AJC Gwinnett News v. Corbin

HlNES, Justice.

This is an appeal by “AJC Gwinnett News and WSB-TV” from the superior court’s grant of Barton Corbin’s “Emergency Motion to Prohibit Prosecution, Law Enforcement, Court Personnel and Others from Disseminating Information Regarding the Case,” filed while potential charges against him were being presented to a grand jury for consideration. As the appeal is moot, it must be dismissed.

When Corbin presented his motion, he was under suspicion for the crime of murder, and the District Attorney’s office was seeking an indictment against him. His motion asked for an order restraining *843those persons connected with the investigation or potential prosecution of the case from making any extra-judicial statements that could reasonably be expected to be reported in the news media, asserting that exceptionally prejudicial publicity could result from them. The superior court judge with responsibility for supervising the grand jury granted the motion and issued the requested order. Although the order prohibited extra-judicial statements, it specifically stated that the media could attend hearings and access any public record in the case. The order also stated that it “will remain in effect until such time as the Judge presiding over the trial proceedings enters an Order dissolving or otherwise modifying this Order.” The appellants filed a notice of appeal.

Corbin filed, in this Court, a motion to dismiss the appeal, asserting that: the appellants are not parties to the action in the court below in which the subject order was issued; the order at issue is not final, but is the subject of a “motion to clarify” below; and, the appellants do not meet the standards set forth in R. W. Page Corp. v. Lumpkin, 249 Ga. 576 (292 SE2d 815) (1982) and in In re Paul, 270 Ga. 680 (513 SE2d 219) (1999), for a collateral appeal by media interests in a criminal proceeding. But we need not address these arguments. The grand jury has issued a true bill of indictment against Corbin, the case is now before an assigned trial court, the order at issue has been vacated by this trial court, and a new order addressing nondisclosure has been entered, with significantly different terms.1 Consequently, it appears that this appeal is moot, as resolving it “would amount to the determination of an abstract question not arising upon existing facts or rights. . . .” Collins v. Lombard Corp., 270 Ga. 120, 122 (1) (508 SE2d 653) (1998). The dismissal of moot appeals is mandatory. Id. at 121.

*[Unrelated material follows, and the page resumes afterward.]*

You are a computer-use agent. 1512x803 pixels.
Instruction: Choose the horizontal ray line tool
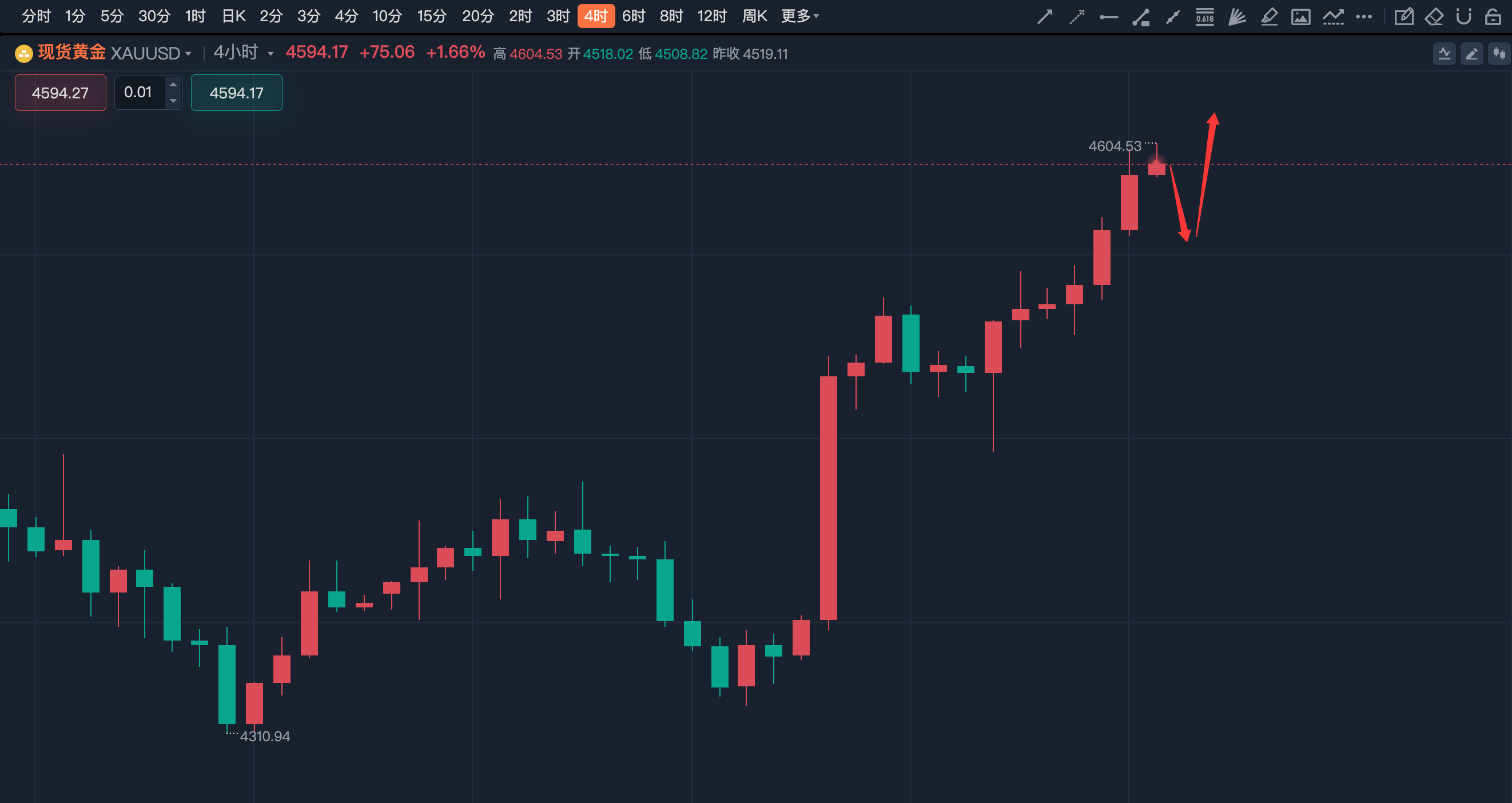1109,17
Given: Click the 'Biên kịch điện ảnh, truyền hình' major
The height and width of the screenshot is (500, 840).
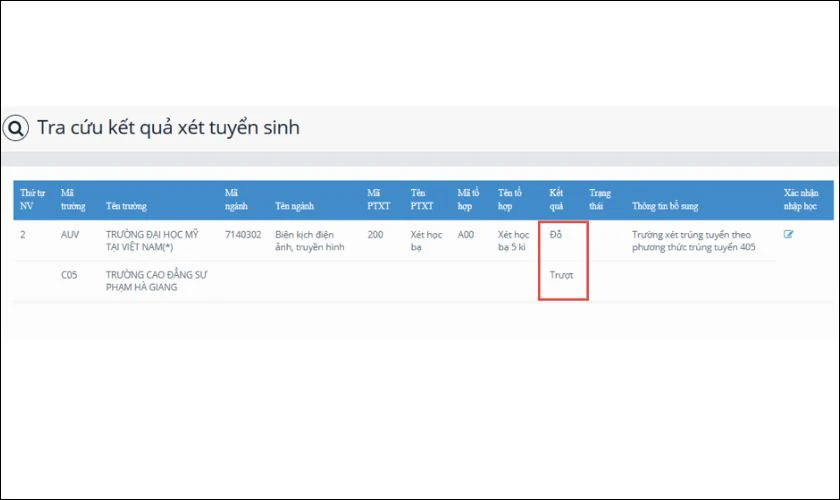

However, appellants argue that the appeal is not moot, as the situation presented is capable of repetition yet evading review. They are correct that cases “in which there is ‘intrinsically insufficient time to obtain judicial relief for a claim common to an existing class of sufferers . . .’ [cit.],” Collins v. Lombard Corp. at 122, are not encompassed within the definition of mootness. Id. But, that principle does not apply. There is nothing inherent in an order such as this which would prevent it from continuing to be in effect after a criminal case has progressed to the trial court stage, and nothing to prevent any entity that might have taken an appeal from such an order from continuing to pursue it. In fact, under the terms of this order, had the trial court taken no further action on the subject, the original order would continue in force. Had that occurred, or even if the trial court *844had issued its own order encompassing the same terms as the original one, this appeal would present a question arising upon existing facts, and no issue of mootness would be posed. Thus, the controversies presented in this appeal are not capable of repetition yet evading review, and the appeal must be dismissed as moot.

Decided November 7, 2005. Dow, Lohnes & Albertson, Peter C. Canfield, Thomas M. Clyde, Christopher Reilly, for appellants. L. David Wolfe, Bruce S. Harvey, King, Lipscomb & Lloyd, Judy C. King, Arnall, Golden & Gregory, Robert L. Rothman, Roger A. Chalmers, Daniel J. Porter, District Attorney, for appellees.

Appeal dismissed.

All the Justices concur.

During oral argument, the appellants expressed satisfaction with this later order.